BEGIN Excerpt

After Effects Does Not Support NVIDIA GeForce GTX 10 Series Graphics Cards For CUDA / Ray Traced 3D Rendering
Have you recently upgraded to a new PC and downloaded the latest After Effects version and started getting intermittent errors on any plugin that uses 3D Ray Tracing? Tried to open the settings and found that your brand new GTX 10 Series card wasn’t supported by the program? Or maybe you are like me and use VideoCopilots Element 3D plugin, and found it getting odd 3D and AO related crash errors? Well, look no further, because the root cause of all these issues is that After Effects does not officially support the latest Pascal series of graphics card for anything related to CUDA or 3D Ray Tracing – only OpenCL support is present.

END Excerpt
BEGIN Source material

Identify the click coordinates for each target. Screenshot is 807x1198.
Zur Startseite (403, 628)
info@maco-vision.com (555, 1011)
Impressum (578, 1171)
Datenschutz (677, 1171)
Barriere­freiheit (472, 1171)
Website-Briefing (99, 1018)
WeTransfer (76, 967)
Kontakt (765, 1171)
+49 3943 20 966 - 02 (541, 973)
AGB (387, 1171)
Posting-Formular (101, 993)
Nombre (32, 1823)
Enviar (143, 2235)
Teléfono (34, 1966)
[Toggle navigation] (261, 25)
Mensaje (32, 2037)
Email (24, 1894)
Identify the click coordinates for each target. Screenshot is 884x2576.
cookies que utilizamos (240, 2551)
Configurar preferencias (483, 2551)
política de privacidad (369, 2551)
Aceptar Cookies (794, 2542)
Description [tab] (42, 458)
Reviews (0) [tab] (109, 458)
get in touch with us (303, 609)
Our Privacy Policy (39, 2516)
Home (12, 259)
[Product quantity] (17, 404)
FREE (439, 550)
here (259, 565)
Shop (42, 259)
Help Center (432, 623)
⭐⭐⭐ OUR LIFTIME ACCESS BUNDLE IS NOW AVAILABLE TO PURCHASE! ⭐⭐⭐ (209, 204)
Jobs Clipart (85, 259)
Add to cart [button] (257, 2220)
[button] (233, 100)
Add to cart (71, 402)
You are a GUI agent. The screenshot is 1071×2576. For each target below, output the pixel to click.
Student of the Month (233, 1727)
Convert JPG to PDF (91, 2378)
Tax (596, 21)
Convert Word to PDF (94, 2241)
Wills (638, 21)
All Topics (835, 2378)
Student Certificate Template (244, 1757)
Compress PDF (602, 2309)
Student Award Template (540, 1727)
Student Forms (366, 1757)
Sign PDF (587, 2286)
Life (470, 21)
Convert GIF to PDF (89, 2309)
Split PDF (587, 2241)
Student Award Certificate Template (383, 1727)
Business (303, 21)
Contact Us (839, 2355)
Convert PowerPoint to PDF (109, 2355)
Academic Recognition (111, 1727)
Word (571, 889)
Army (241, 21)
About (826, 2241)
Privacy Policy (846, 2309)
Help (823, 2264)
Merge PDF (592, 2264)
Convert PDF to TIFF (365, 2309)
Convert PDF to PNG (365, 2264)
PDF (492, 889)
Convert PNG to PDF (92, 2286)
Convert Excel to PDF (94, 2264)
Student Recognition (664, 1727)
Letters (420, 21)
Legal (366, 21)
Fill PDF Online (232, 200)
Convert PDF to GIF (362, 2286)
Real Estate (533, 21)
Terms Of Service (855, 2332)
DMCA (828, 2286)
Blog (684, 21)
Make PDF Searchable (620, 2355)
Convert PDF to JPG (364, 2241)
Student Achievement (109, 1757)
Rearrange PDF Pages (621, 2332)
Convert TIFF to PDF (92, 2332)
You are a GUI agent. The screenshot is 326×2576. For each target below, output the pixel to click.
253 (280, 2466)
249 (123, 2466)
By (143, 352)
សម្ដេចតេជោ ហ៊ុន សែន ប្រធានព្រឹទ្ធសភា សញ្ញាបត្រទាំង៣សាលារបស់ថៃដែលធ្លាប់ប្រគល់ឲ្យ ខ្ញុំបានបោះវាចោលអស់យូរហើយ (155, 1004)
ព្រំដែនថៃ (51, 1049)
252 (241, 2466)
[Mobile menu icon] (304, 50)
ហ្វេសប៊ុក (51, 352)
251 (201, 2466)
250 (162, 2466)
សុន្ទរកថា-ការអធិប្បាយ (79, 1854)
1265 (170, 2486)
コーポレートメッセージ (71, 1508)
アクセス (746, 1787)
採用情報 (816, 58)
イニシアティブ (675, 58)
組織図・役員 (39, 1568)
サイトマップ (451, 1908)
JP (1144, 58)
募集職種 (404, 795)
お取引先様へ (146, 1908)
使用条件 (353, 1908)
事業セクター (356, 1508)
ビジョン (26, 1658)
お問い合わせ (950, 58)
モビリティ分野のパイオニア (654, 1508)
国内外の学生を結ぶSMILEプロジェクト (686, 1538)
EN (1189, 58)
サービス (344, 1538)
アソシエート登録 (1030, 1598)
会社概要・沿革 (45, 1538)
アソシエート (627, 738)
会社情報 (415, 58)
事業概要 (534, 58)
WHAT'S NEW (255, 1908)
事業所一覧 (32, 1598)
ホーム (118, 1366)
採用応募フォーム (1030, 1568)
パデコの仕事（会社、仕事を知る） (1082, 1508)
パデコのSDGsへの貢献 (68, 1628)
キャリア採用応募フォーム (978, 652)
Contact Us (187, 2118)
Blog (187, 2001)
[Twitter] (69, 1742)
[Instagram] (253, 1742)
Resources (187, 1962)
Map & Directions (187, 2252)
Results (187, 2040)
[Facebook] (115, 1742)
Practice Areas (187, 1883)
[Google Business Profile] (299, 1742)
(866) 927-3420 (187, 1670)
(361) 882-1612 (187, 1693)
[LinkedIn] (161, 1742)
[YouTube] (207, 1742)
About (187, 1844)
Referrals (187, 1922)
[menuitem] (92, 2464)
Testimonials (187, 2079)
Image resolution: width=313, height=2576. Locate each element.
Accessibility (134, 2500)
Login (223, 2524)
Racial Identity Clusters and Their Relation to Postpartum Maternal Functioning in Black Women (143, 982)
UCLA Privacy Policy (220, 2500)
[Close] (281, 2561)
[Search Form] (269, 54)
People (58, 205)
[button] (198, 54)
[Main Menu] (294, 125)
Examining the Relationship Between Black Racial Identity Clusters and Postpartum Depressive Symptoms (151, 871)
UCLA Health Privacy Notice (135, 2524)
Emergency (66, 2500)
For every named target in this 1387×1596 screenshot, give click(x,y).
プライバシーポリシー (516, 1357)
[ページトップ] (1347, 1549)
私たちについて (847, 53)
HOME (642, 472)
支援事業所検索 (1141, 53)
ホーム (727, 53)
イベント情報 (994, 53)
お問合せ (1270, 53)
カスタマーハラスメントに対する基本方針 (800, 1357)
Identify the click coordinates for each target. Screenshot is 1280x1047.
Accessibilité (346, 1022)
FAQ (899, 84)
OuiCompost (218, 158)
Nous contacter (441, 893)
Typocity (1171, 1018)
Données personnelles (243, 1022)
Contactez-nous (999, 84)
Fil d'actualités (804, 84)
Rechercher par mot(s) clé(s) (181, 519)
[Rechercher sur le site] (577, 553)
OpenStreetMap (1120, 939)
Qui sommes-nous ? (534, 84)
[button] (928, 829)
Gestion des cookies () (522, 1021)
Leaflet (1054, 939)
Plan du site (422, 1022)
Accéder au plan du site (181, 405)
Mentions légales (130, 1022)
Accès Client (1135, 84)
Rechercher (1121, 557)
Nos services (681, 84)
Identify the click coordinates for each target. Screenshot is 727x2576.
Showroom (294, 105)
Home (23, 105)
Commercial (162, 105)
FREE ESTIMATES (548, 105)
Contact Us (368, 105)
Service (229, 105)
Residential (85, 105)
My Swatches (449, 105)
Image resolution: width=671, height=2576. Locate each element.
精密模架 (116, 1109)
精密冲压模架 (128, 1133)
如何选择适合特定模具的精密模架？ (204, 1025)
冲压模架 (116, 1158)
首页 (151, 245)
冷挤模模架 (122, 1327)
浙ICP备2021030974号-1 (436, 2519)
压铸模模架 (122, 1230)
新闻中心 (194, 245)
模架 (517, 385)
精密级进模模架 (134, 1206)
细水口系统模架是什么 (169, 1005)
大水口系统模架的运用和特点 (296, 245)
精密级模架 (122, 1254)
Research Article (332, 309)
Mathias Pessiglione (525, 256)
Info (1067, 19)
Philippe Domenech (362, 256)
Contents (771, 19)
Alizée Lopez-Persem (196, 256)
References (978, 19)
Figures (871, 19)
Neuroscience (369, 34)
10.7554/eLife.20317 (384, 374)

END Source material

* **What to work on**:
• 1. List every question the After Effects passage asks its readers.
• 2. Please repeat the After Effects passage, starting with "After Effects Does Not Support" and going on through "support is present.".

* **Responses by item number**:
• 1.
Have you recently upgraded to a new PC and downloaded the latest After Effects version and started getting intermittent errors on any plugin that uses 3D Ray Tracing?
Tried to open the settings and found that your brand new GTX 10 Series card wasn’t supported by the program?
Or maybe you are like me and use VideoCopilots Element 3D plugin, and found it getting odd 3D and AO related crash errors?

• 2.
After Effects Does Not Support NVIDIA GeForce GTX 10 Series Graphics Cards For CUDA / Ray Traced 3D Rendering
Have you recently upgraded to a new PC and downloaded the latest After Effects version and started getting intermittent errors on any plugin that uses 3D Ray Tracing? Tried to open the settings and found that your brand new GTX 10 Series card wasn’t supported by the program? Or maybe you are like me and use VideoCopilots Element 3D plugin, and found it getting odd 3D and AO related crash errors? Well, look no further, because the root cause of all these issues is that After Effects does not officially support the latest Pascal series of graphics card for anything related to CUDA or 3D Ray Tracing – only OpenCL support is present.